What you will do.
A) According to the forum thread about two half-sister does, why does the original poster plan to sell one of them?
B) Extend the forum thread about choosing between two half-sister does with further replies that follow its final post.

Text segment.

# Which do you prefer?



## BridgewaterHill (Oct 13, 2012)

Hello! So I know these aren't the best photos, but I would like some outside opinions. These are half sisters and in order to cut down on numbers this spring I'm planning on selling one of them. Thoughts and opinions on each doe are appreciated!


----------



## BridgewaterHill (Oct 13, 2012)

These are both pictured as dry yearlings.


----------



## DancingHoovesFarm (Nov 18, 2012)

I think the first one has a steep rump. So I would keep the second.


----------



## NyGoatMom (Jan 26, 2013)

Ooooo hard decision...they both look good to me :scratch:


----------



## nancy d (Oct 5, 2007)

Im not dairy but prefer the second one too because of more level rump.


----------



## ArborGoats (Jan 24, 2013)

I agree, I would keep the second one because she has a flatter rump, it also looks like she has more correct angles in her hind legs.


----------



## Emzi00 (May 3, 2013)

I say second doe as well. Her rump isn't as steep, more correct angulation in the rear legs, and more length of body.


----------



## Texaslass (May 15, 2013)

Sorry to disagree, but I don't think the first one is set up correctly, and the angle is off, so I don't think it's fair to judge from that picture.  just MHO.

Supplied material.
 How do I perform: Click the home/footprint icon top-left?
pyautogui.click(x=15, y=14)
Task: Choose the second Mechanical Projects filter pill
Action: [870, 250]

Task-by-task outputs.
A) To cut down on numbers this spring.

B)
----------



## NubianFan (Jun 3, 2013)

I would keep the second but it isn't about conformation so much this time and just all out preference.


----------



## NubianFan (Jun 3, 2013)

has the 2nd had an injury to her knee it looks large and I agree with Sarah that I think the second one is set up at a weird diagonal angle to the camera with her front end being closer to the viewer than her rear, making her look out of proportion. However, I still prefer the second and it in this case is purely a matter of personal preference.


----------



## Texaslass (May 15, 2013)

I don't actually have a preference, because I can't tell conformation-wise which is better based on those pics.


----------



## ptgoats45 (Nov 28, 2011)

I would wait until they freshen to really decide, the black doe does appear to be a bit better in conformation but her udder could come in worse than the brown doe so it's hard to say.

BTW where are you located? If I don't get a kid from a reservation I might be interested in one of them if you aren't too far away


----------



## ttaylor7 (Jan 8, 2014)

The black and silver doe has an advantage in general appearance in that she is apparently more correctly angulate in the hindlegs and correspondinly more in-curving in the thigh. She also seems to be flatter and more level in the rump. She also picks up an advantage in dairy strength in that her rump seems flatter. (The second doe is rounder, fleshier -- thicker in the thigh, just a bit more fleshy all over). However, the black and silver doe is weaker in the chine (topline) but may have an advantage in strength of rear pasterns over the fawn spotted doe. (Weak pasterns could be expected with straighter hindlegs -- the leg needs to give somewhere - pasterns will tend to break down if an animal lacks angulation in the hindlegs).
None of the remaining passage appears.